Ibreakphotos, an amateur photographer, conducted an experiment last month to test out the Samsung phone’s “space zoom” feature. This feature, released in 2020, boasts a 100x zoom rate and was marketed with clear images of the Moon. Ibreakphotos took his own pictures of the Moon and was amazed to see the phone add craters and other details to the blurry images. His experiment proved that the space zoom feature is capable of providing detailed photos of the Moon even when the original image is of low quality.
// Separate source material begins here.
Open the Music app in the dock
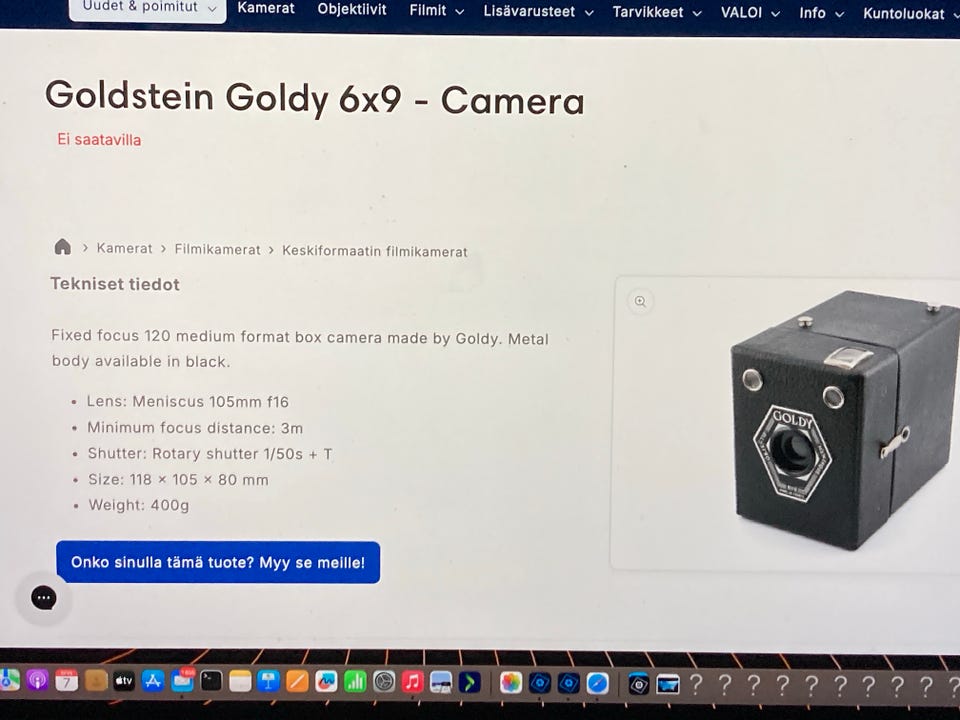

Samsung has recently come under fire for its artificial intelligence software which adds detail to pictures of the Moon taken with its phones. Critics have argued that this technology makes it difficult to determine whether the shots people take are really theirs or if they can be described as photographs. Samsung has defended the technology, stating that it does not “overlay” images and that users can switch off the function. This has sparked a debate about the implications of artificial intelligence on photography and the authenticity of images taken with phones.
AI-powered smartphone cameras are becoming increasingly popular, with Google’s Pixel devices and Apple’s iPhone leading the race since 2016. AI can do all the things photographers used to labor over, such as tweaking the lighting, blurring backgrounds, and sharpening eyes, without the user ever knowing. It can also transform backgrounds or wipe away people from the image entirely. Professional bodies are raising the alarm over the use of AI in photography, as it could potentially lead to the manipulation of images and the spread of misinformation.
AI is revolutionizing the photography industry, according to Michael Pritchard of the Royal Photographic Society of Britain. AI-powered cameras and software like Photoshop are blurring the boundaries between a photograph and a piece of artwork. AI technology can learn and bring new elements beyond those recorded by film or sensor, creating opportunities but also raising questions about what photography is and how “real” a photograph is. AI is changing the way we think about photography, and its implications are far-reaching.
Smartphone cameras are increasingly using AI to process images, but this can be confusing for casual photographers. Nick Dunmur of the Association of Photographers said professionals usually use “RAW” files to capture images with minimal processing. However, understanding the technical jargon around AI can be difficult. One Reddit user, Ibreakphotos, said he is OK with AI as long as it is clearly communicated what each processing pipeline does. AI can be helpful in improving image quality, but it is important to remember that the images are not “human-authored” and may not be as accurate as a professional photographer’s work.
Professional photographers are increasingly concerned about the rise of AI tools that generate completely new images. DALL-E 2, Midjourney, and Stable Diffusion are popular AI tools that can create images with just a short text prompt. However, these tools are not human-authored and often use unlicensed work from training datasets, leading to court cases in the US and Europe. Photographers are worried that these AI tools could replace their work and are calling for better regulation to protect their rights.
Pritchard argues that tools like Midjourney, which allow users to create stunning portraits with minimal effort, can disrupt the work of photographers, models, retouchers, and art directors. However, amateur photographer Jos Avery disagrees, noting that his Midjourney images often take many hours to create and that the lines between his work and the tool’s work are arbitrary. He believes that tools like Midjourney can be used to create beautiful images and should not be dismissed as a threat to the work of professionals.
AI-generated images are becoming increasingly common, leading to concerns that they may replace traditional photography. However, experts agree that this is unlikely to be the case. Photography has endured through many technological changes, and photographers will continue to bring a deeper understanding to images, even if they haven’t directly photographed them. AI-generated images may supplement traditional photography, but it is unlikely to replace it.